Being diagnosed with a rare genetic syndrome as a teenager, some of my first experiences with the mitochondrial disease community were hearing stories of other young women my own age being locked in psychiatric in-patient programs, forced into high intensity in-patient rehab programs, and torn away from their families by CPS. These stories are not rare, they are the norm in rare disease worlds, to the point that our family organizations have to make guides for tips for dealing with these accusations.
Genetic testing is not infallible; it is not the end all for diagnosing a medical condition. Approximately 30-40% of individuals with conditions that we know have a strong genetic component (epilepsy, intellectual disabilities) will be able to find a genetic cause for their symptoms. This same 30-40% applies to conditions such as cerebral palsy, where we are just recently learning is a misdiagnosis for many families, and to complex systemic conditions such as mitochondrial disease. We attribute this number not being 100% to: limitations in current technology, limitations in current knowledge, digenic inheritance, and multifactorial causes (genes and environment all working together). We know that just because an individual with an intellectual disability has negative genetic testing – this does not mean they suddenly don’t have an intellectual disability. It simply means that at this time we did not find a genetic cause for them.
However, for conditions that are much more difficult to diagnose – such as mitochondrial disease, this leaves families in a purgatory. With the long wait times (1-3 years) for an appointment with a geneticist and very limited specialty clinics around the US, this often means patients will travel and see different specialists at different hospitals – which can lead to turf wars.
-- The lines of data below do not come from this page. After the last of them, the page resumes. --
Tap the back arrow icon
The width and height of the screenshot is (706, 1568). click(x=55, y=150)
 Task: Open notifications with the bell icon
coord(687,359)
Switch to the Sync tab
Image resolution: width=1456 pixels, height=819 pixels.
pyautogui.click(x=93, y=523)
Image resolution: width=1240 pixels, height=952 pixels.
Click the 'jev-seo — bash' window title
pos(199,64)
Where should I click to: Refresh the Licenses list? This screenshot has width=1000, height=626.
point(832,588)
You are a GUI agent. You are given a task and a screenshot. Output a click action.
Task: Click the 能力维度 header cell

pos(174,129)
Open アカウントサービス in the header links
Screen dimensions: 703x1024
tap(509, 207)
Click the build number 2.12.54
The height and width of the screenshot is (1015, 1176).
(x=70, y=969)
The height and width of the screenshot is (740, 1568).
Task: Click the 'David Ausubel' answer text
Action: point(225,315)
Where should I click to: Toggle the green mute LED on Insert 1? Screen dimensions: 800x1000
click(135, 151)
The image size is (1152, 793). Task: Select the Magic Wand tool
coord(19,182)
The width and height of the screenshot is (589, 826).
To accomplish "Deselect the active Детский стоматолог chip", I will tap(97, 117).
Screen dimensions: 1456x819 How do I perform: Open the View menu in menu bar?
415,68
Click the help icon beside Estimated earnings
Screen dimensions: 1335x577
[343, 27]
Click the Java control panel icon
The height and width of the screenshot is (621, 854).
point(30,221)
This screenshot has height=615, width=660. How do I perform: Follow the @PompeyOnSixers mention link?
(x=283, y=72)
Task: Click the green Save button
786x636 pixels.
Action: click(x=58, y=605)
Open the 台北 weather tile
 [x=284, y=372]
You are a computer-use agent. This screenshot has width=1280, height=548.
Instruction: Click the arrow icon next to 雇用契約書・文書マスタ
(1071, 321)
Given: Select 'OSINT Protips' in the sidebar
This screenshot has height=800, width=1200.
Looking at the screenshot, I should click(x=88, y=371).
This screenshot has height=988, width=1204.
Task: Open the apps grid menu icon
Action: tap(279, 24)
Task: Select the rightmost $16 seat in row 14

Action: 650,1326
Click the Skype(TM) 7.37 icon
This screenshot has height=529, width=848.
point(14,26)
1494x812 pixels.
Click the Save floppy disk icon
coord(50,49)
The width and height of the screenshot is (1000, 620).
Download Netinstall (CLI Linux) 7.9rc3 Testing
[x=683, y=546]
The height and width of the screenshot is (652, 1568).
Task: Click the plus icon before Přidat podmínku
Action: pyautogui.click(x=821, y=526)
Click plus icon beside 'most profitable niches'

Some providers may look at a patient’s symptoms and blood work and diagnose them with a clinical diagnosis, while another provider (who may not even specialize in that condition) can decide they disagree. Families are the casualties when providers disagree, and it only takes one provider to decide to get CPS involved for “over medicalizing” a child.
I’ve seen families avoid major medical centers due to these accusations. I’ve seen families avoid taking their younger children to the doctor when they present with symptoms after an older child had CPS involved in their care. I’ve seen patients lose so much ground due to not being treated during an investigation that their condition progressed to the point of them passing away shortly after being reunited with their families. This is the reality we force families to face when we leave them without a diagnosis. This is the world we create when we allow medical providers to go through school with almost no genetic training and when we fail to regulate the power of medical providers. We should not live in a medical system in which a random ER provider who just met can override a family’s long-term specialist’s diagnosis, let alone a provider with a track record of false accusations.
This is a burden that we as providers need to take on – to figure out how to better communicate and work as a team, to be loud in our support of rare disease families that are just trying their best, to fix our system so that patients stuck in the limbo of the diagnostic odyssey don’t end up dismissed, disregarded, discriminated against, and dragged into court. We need to believe patients. We need to face the reality of the broken systems we work in and the systemic biases the medical field was founded on. We need to have frank conversations about how our patients’ race, education level, medical literacy, appearance, emotions, gender, religion, “compliance,” and sexual orientation do impact who we give credibility to, who we believe, and who we provide decent care to. I don’t have answers – but I do have rage and sorrow.